The Trump administration's initial tax plan may be short on details, but a bipartisan bill introduced Wednesday offers some very specific relief for the commercial real estate industry.
The bill, sponsored by Rep. Robert Pittenger, R-N.C., and Rep. David Scott, D-Ga., would clarify rules that critics say have caused banks to pull back from construction lending, hurting credit availability and driving loans into risky, unregulated sectors.
Under Basel III requirements that went into effect in January 2015, regulators introduced a 150% risk weighting for a new category of acquisition, development and construction loans called High Volatility Commercial Real Estate. Previously, regulators used to put all construction loans in the 100% risk based capital bucket.
The new capital rules are designed to force borrowers to have more skin in the game. In order to avoid the HVCRE designation, they must meet a 15% equity requirement. The leverage on the loan also cannot exceed 80% of the estimated completed value of the project.
The problem, according to lenders, is that these rules don't recognize the way construction lending works. For example, developers often purchase parcels of land and sit on them for several years; yet the requirements do not recognize the appreciated value of the land in determining how much equity the developer has to bring to the table.
Since the higher capital requirement is reflected in the price of loans, it puts banks at a competitive disadvantage to nonbank lenders.
"Despite attempts by federal banking regulators to clarify the rule, lenders still have concerns that the criteria are overly inclusive and unclear, resulting in a broad swath of loans defined as HVCRE loans; thus, the rule serves as a disincentive to even prudent loan-making in some circumstances," the bill's authors said in a press release.
The proposed legislation would address this by better defining HVCRE loans. It would also count the appraised value of any real property toward the 15% contributed capital requirement, and allow internally generated funds to be withdrawn from the project.
The bill also defines the conversion from HVCRE status to permanent loan status prior to the end of the loan. Currently, the Basel III requirements restrict reclassifying a high volatility construction loan to a permanent CRE credit. And loans considered as high volatility must be held for the full term.

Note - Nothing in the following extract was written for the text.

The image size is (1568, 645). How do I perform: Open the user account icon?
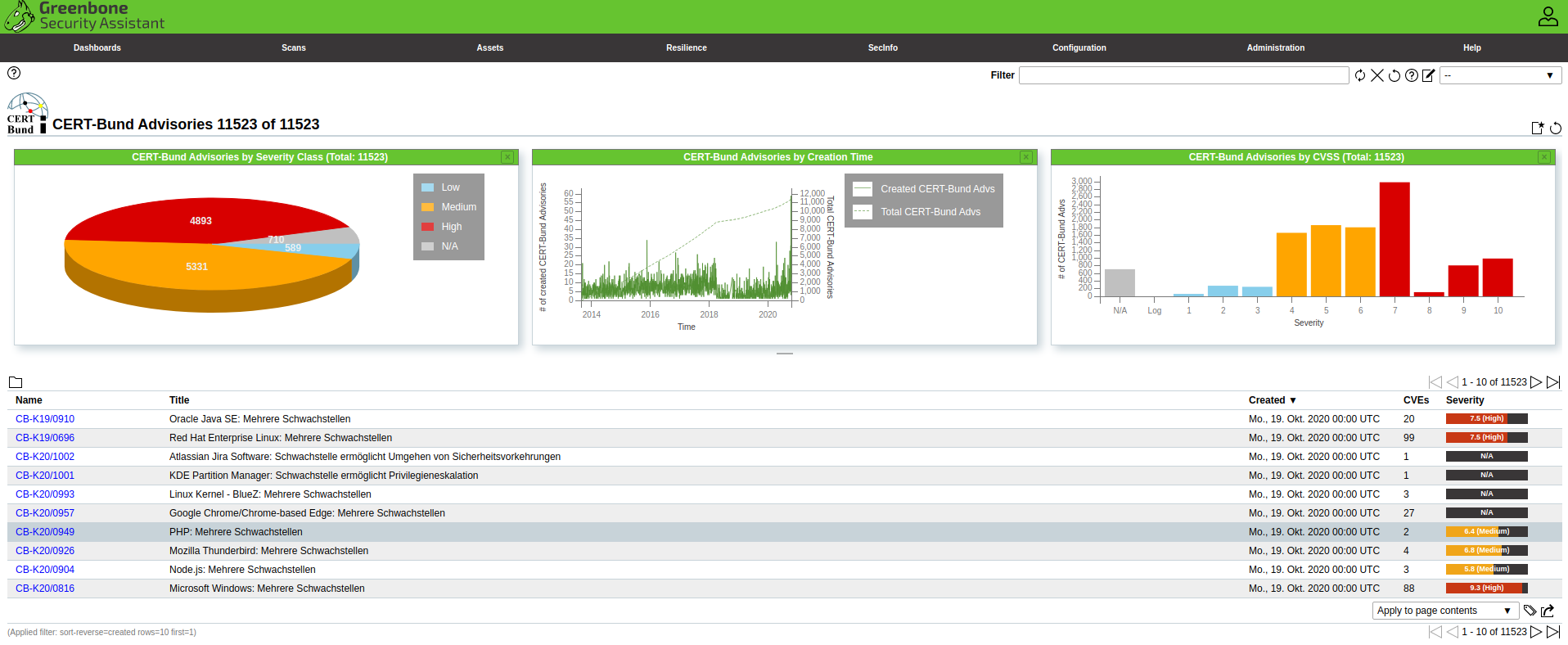tap(1548, 16)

The Mortgage Bankers Association, for one, has been urging the regulators to allow reclassification earlier, once the loan meets the bank's internal underwriting standards.
And loans made prior to January 2015 would be exempted from the rule.
The bill, H.R. 2148, is supported by more than a dozen trade associations, including the MBA, Independent Community Bankers Association, National Apartment Association, National Association of Home Builders, National Association of Realtors and the Commercial Real Estate Finance Council.
The CRE Finance Council, which represents lenders, investors, asset managers and commercial mortgage-backed securities issuers, welcomed the legislation, calling it "an important step forward in addressing concerns with the rule."
"Our membership looks forward to working with both Congress and the regulators to create solutions that provide clarity to lenders and borrowers while also maintaining critical prudent capital standards," said Executive Director Lisa Pendergast.